Friday, December 7, 2007

Saipan - Island of Dreams





Imagine a place surrounded by ocean as far as the eye can see. Some days it is black and glassy, some days it is frothy and cobalt, sometimes gin clear, and others, some shade of crystalline turquoise. Then picture a 50 square mile rock draped in rich, tropical green, that you are looking out from. You cannot see any distant shores, only horizon. Mainland Asia lies over one thousand miles to the west. To the east, scattered pinpoints of northern Micronesia, and then open water until Hawaii. This is Saipan – island of dreams.



Floating way out in the western Pacific, the island has endured a tumultuous history. Coveted at times for its slaves and farmers, sugarcane and coffee, runways and radios, white sands and blue waters, the island survives. In 1972 it was voted to commonwealth status. A commonwealth may have a definition, but the reality is more nebulous. Saipan today is floating in a dream, hard to define, attracting a collection of drifters and dreamers, while the indigenous people work to reclaim their homeland and culture from the plunders of the past. The population is a melting pot, consisting in roughly descending order of Chamorro/Carolinian, Filipino, Japanese, Chinese American/Canadian, Korean, Russian, Bangladeshi, Nepali, and Thai.

It is an island culture full of bananas, papayas, and mangoes, big rats and wild dogs. There is sushi flown in from Japan, local tuna sushi, and SPAM sushi. There are deserted beaches and luxury golf courses. There is a big Hyatt hotel where people take refuge from typhoons, and there are tin roofed shacks that blow away. There are nightclubs and strip clubs, and my yard has pigs and chickens wandering through it. There is even one of the tastiest Thai restaurants in the world. You can function pretty well without shoes or even a shirt, and only get rare glimpses of neckties on the misplaced missionaries. There are betel nut stains, and a case of Budweiser cans cost 24USD, and at some point, Saipan drank the most of it per capita in the world. There is poverty with some people struggling to eat, and there are riches, mansions, welfare and corruption.

The island is a microcosm of the world at large, everything is happening, and nothing is. When you stare out at the lagoon after a long day, or watch another amazing sunset, all of the negatives seem to fade like a bad dream.
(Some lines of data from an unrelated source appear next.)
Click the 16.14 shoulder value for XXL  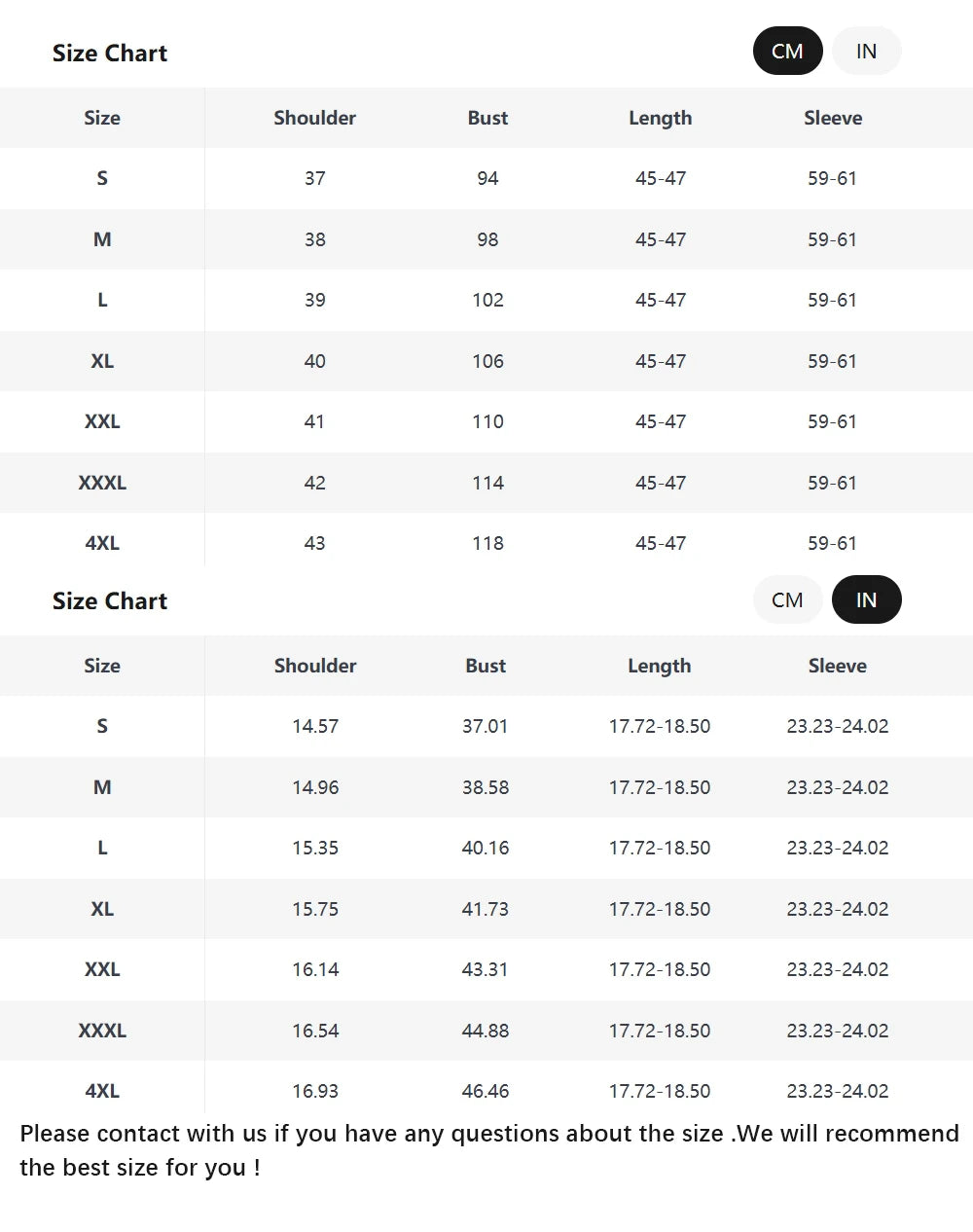click(x=315, y=969)
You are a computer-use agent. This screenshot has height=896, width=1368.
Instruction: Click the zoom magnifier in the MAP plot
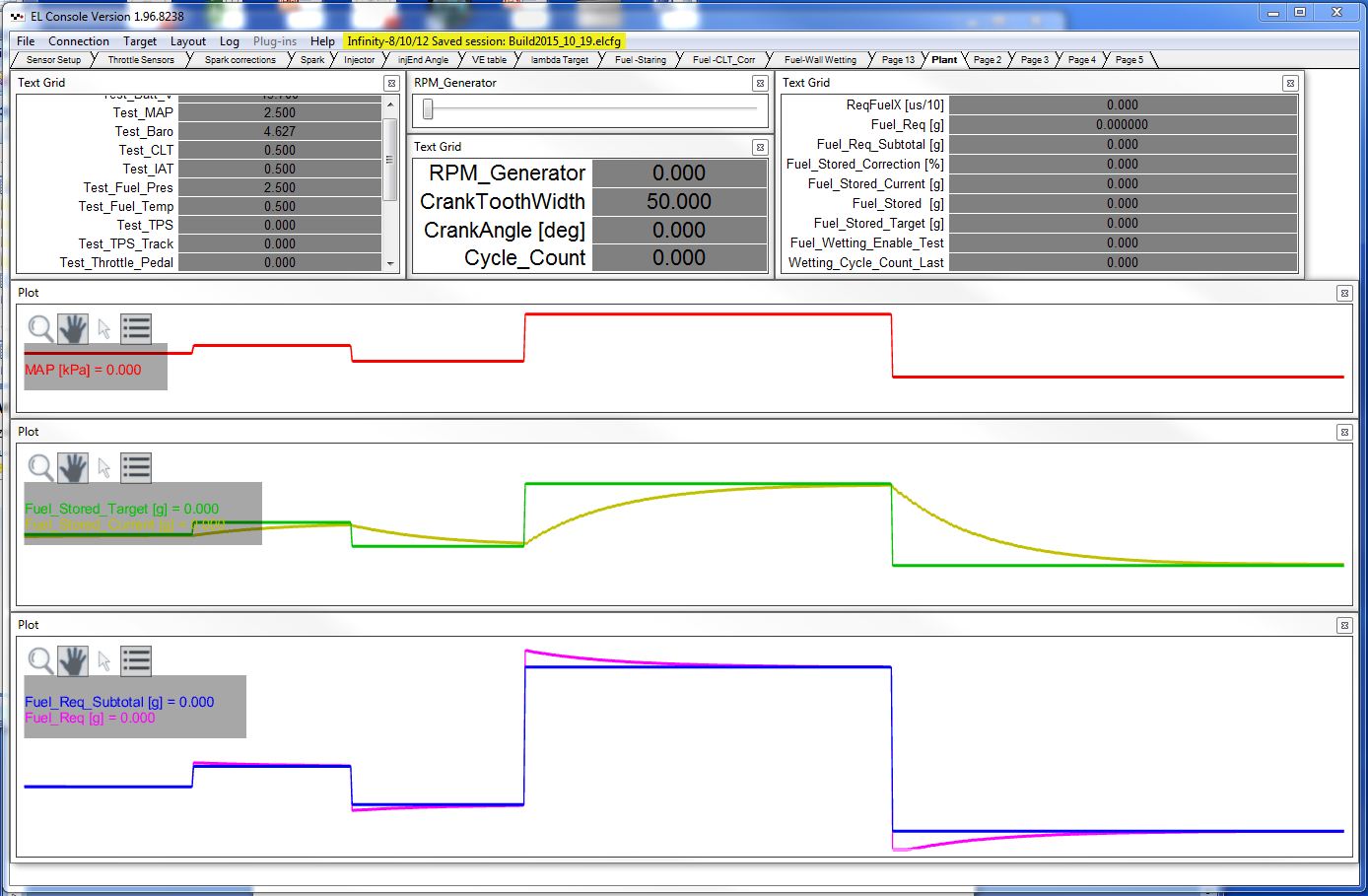(x=40, y=328)
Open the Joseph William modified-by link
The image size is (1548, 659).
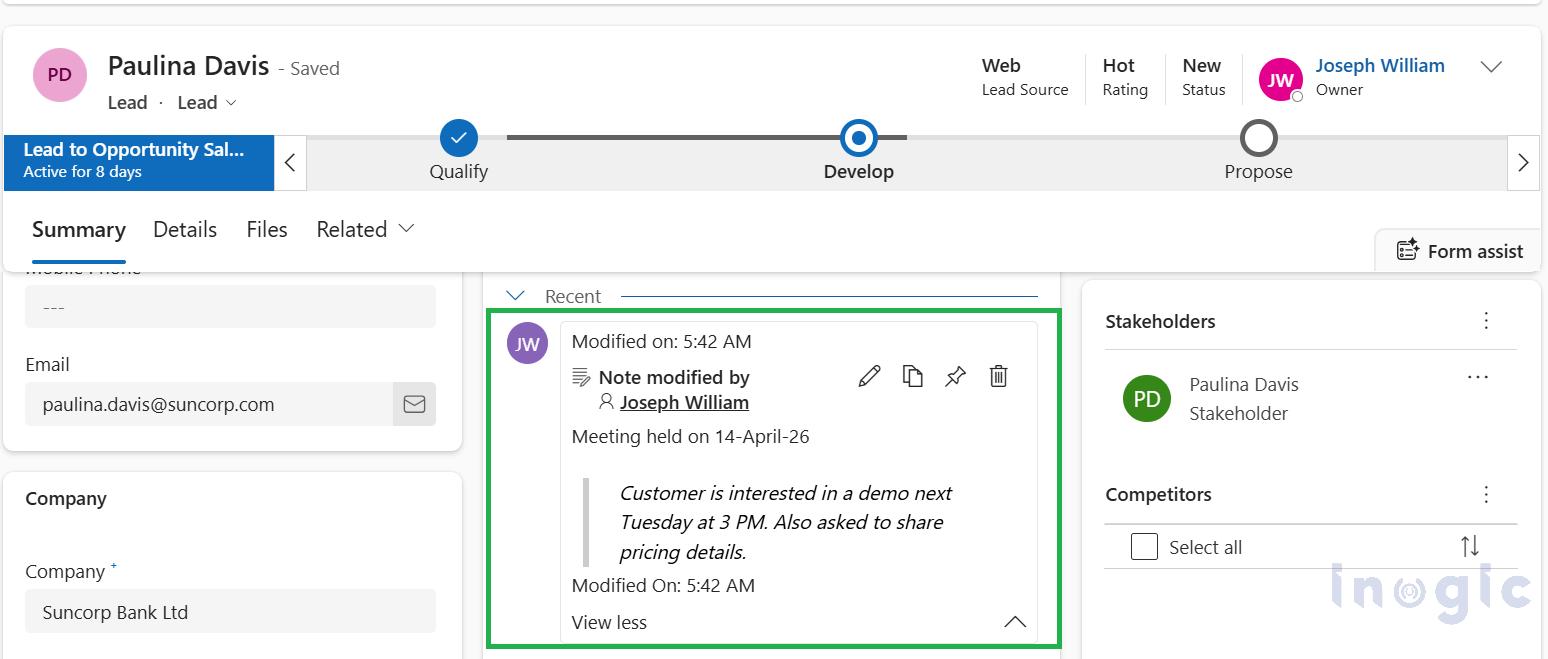(683, 402)
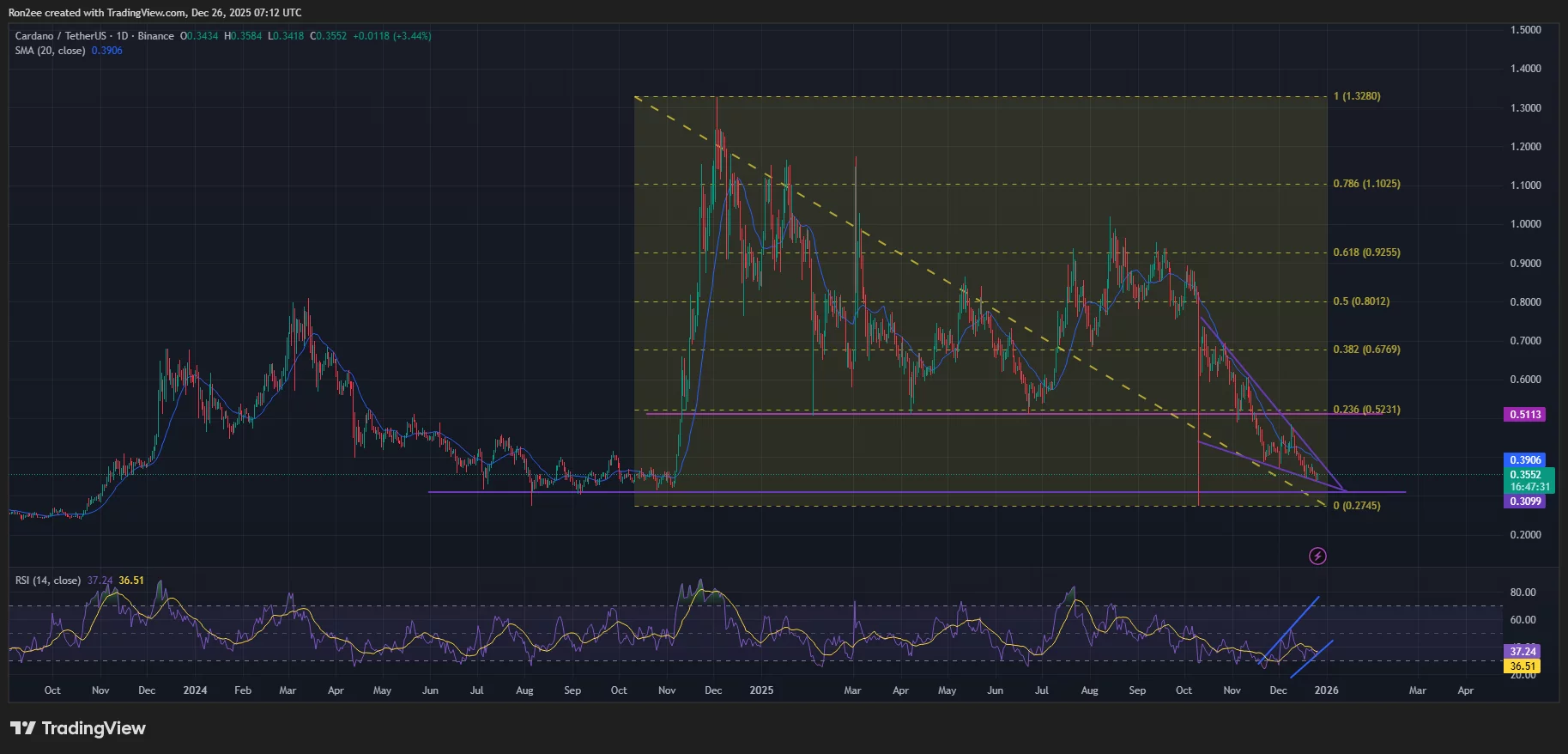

And when you return from the outside world, after a long flight, like going to outer space and back through re-entry - you step out of the airport, the tropical humidity envelops you like a warm blanket, and the songs of the night insects are the loudest sounds you hear.

Suspended in a dream, the clouds float by on the trade winds, and the ocean sparkles. This is the island of dreams; full of people dreaming – living their dream, escaping their dream, realizing their dream, deferring their dream, lost in their dream, searching their dreams, dreaming big, dreaming small, or not even aware of their dreams at all. When you sail away, the island dwindles to a speck in the sea, and you wonder if it ever existed. There is a small sand and coconut palm islet in the lagoon, and when you stand on its fluffy, white sand beach, you can’t help but feel as if you are in a dream. When you wander into the jungle, and realize you are lost, an eerie dreamlike quality hangs in the still air. There are spirits everywhere in Saipan, all you need to do is take a walk in the moonlight and you will find them.

Like a dream, sometimes a lot of things happen, sometimes nothing does, and when you wake up, you never are quite sure what was real and what was dream –and still sometimes, you are not even sure if you are even stopped dreaming.




3 comments:

KAP said...

I just stumbled across your blog.

Best thumbnail of the island I've seen in awhile.

bigsoxfan said...

I'm with Kap, You summed up the experience extremely well. You did leave the Mongol residents off your list, but had to find fault somewhere. Stop by our misplaced Saipan blog at http://welovesaipan-bigsoxfan.blogspot.com/

Bruce A. Bateman said...

Nicely done travelogue on our delightful rock in the Pacific.

I'll drop over and see what else you have in store from time to time. Thanks.